Fingerprinting and photographing are done for the purpose of identification. They're standard police procedure to ensure that your are Joe Blow rather than John Doe. They are not used retroactively to charge you with unsolved crimes. Contrary to what Hollywood portrays, useful fingerprint evidence is rare in criminal cases; the police don't get your picture and prints and then say, "Let's see what else we can charge this guy with." With a DNA sample, they will indeed have the ability to compare to a database of DNA evidence collected in previous cases – solved or unsolved. If you bleed all over the door handle during a home invasion in 2013 and get arrested five years later for drunk driving, the DNA evidence you provide at the time of arrest could be used with relative ease to tie you to the earlier home invasion.

So what?, most people say. Collecting DNA evidence will lead to convictions of guilty people in unsolved crimes. Good. But here's the real problem: this decision is, in essence, the end of the need for a search warrant. Let me explain.

You're suspected of a homicide. They neither have enough evidence to arrest you nor enough probable cause to get a judge to sign off on a search warrant. The police want to search your home to collect both physical and DNA evidence against you. But they can't.

Except now they don't have to. What they do instead, per this decision, is continue to keep you under surveillance as a suspect. They follow you around and wait for you to commit the most minor offense that will enable them to place you under arrest, even if they have no hope of convicting you. They collect DNA samples at the time of arrest and use that to connect you to the crime to which they couldn't otherwise connect you.

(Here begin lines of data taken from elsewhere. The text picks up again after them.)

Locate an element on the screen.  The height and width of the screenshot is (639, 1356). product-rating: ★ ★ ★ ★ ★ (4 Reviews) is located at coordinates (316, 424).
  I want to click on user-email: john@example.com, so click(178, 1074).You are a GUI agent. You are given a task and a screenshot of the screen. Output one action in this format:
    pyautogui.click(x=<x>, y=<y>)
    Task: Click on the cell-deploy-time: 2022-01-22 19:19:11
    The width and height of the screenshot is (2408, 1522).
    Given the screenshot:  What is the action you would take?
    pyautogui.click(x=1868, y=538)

You're still not concerned, right? Because once again we're tying guilty people to crimes they committed. The problem is, law enforcement collectively has a strong incentive to collect as many individual DNA samples as possible. It is in their best interest to arrest, fingerprint, and DNA sample as many people as it can, both to resolve old unsolved cases and to provide them with a larger pool of suspects for future cases. I'm not saying that the FBI and police will be playing a game of "Find the arrestable offense" from now on. If they're smart, though, that's exactly what they'll do.

The problem here – ethically, not legally – is not that DNA evidence can be used to connect offenders to all of their past crimes. The problem is that in order for law enforcement to maximize the utility of DNA as a crime-solving tool, they need (theoretically) a sample from everyone. And there's one great way to get that, in the words of the majority opinion.

tl;dr = It is in the interest of the police to arrest you for something minor now to collect evidence that may tie you to a more serious crime in the future, as well as unsolved crimes from the past. Goodbye search warrants. You had a good 230+ year run.